Weekly ‘MONEY TIMES TALK’
- EP News Service
- Oct 11, 2021
We are excited to bring to you a weekly column ‘MONEY TIMES TALK’ a very popular round-up of stocks/equity markets (BSE / NSE) live news and updates and subtle recommendations from Money Times.
✓ Analysts expect that the rising gas price to boost the profitability of Reliance, ONGC and OIL. Add them for gains over the year.
✓ The Indian realty market shows signs of rapid recovery. Add Sunteck Realty, which has launched a megaproject.
✓ A veteran marketman recommends buying Andhra Petrochemicals, BDH Industries, Bank of Baroda, Duncan Engineering, Fluidomat, Grauer & Weil, LKP Securities, Rana Sugars and Steel City Securities (NSE only).
✓ They say a rising tide lifts all boats. Penny stocks are rising without fundamentals. Avoid such shares if you don’t want to sink!
✓ APL Apollo Tubes to gain from the surge in the infrastructure and construction boom. It has a strong distribution network, high capacity and latest technology. Add.
✓ Ratnamani Metals has received orders worth Rs. 145 cr. for stainless steel and carbon steel pipes. Even at Rs. 2200 this share is a good buy.
✓ Allied Digital Services bags a Rs. 165 cr., 5-year contract from a global company to manage and transform its IT infrastructure and workplace enterprise services. Positive for the Company.
✓ HFCL has bagged a Rs. 288 cr. order from Railtel Corpn. for setting up a secured optical packet for the network for the Defence forces. Company to soon declare Q2 results with big announcements. Add now or repent later.
✓ Automotive components major, Sansera Engineering still trades around its issue price of Rs. 750. It has assured niche business from leading groups. An excellent share to add.
✓ Piramal Enterprises to demerge its pharmaceutical business and simplify its corporate structure. This could be a wealth creation opportunity for investors too. Add.

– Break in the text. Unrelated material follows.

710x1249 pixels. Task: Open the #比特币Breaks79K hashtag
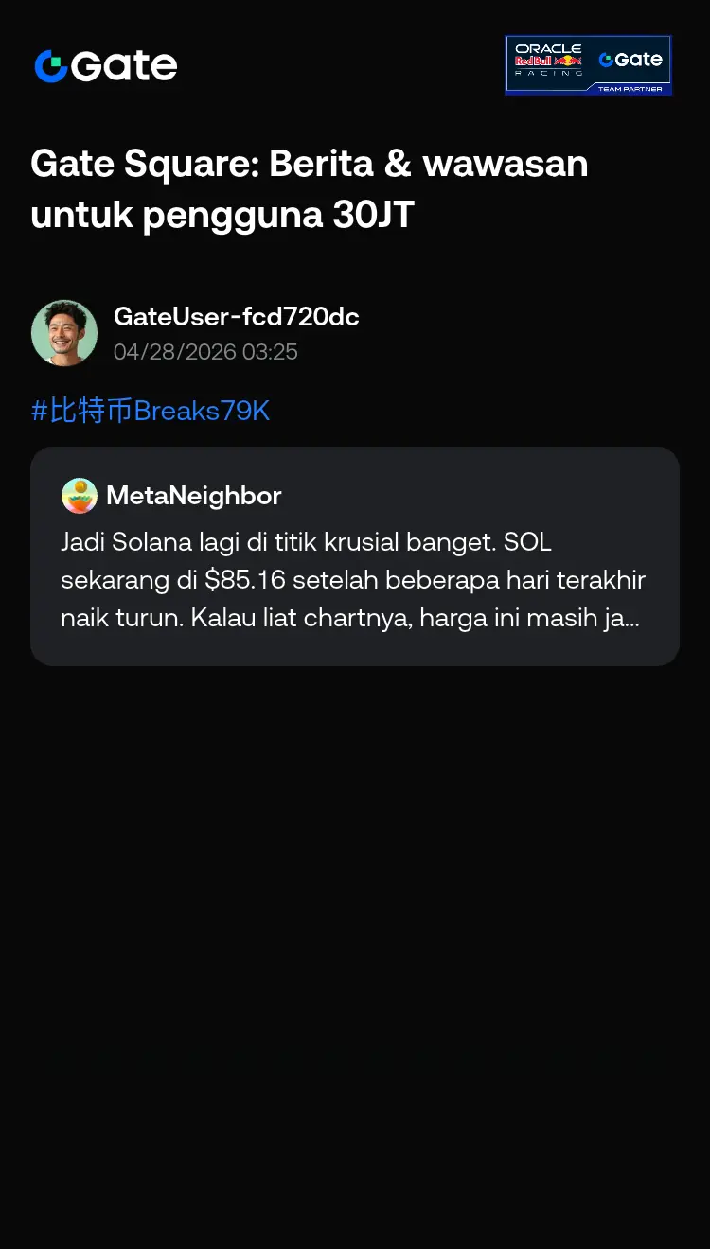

✓ NTPC has signed an MOU with Électricité de France S.A. to explore potential power project development opportunities in the Gulf, Asia, Europe and Africa. Positive for NTPC. Add.
✓ A strong demand for its newly launched XUV 700 SUV is pushing up volumes and price of the M&M share. Add.
✓ Ramkrishna Forgings has inked an MOU with US based technology partner to develop EV components. At current rates of around Rs. 1190, the share is still a good buy.
✓ The stock price of Indian Oil is rising on the back of rising fuel prices and proposed EV charging stations. Add.
✓ Analysts aver that concern over steel prices being under pressure is overdone and steel stocks can surge again. SAIL and NMDC are good shares to buy.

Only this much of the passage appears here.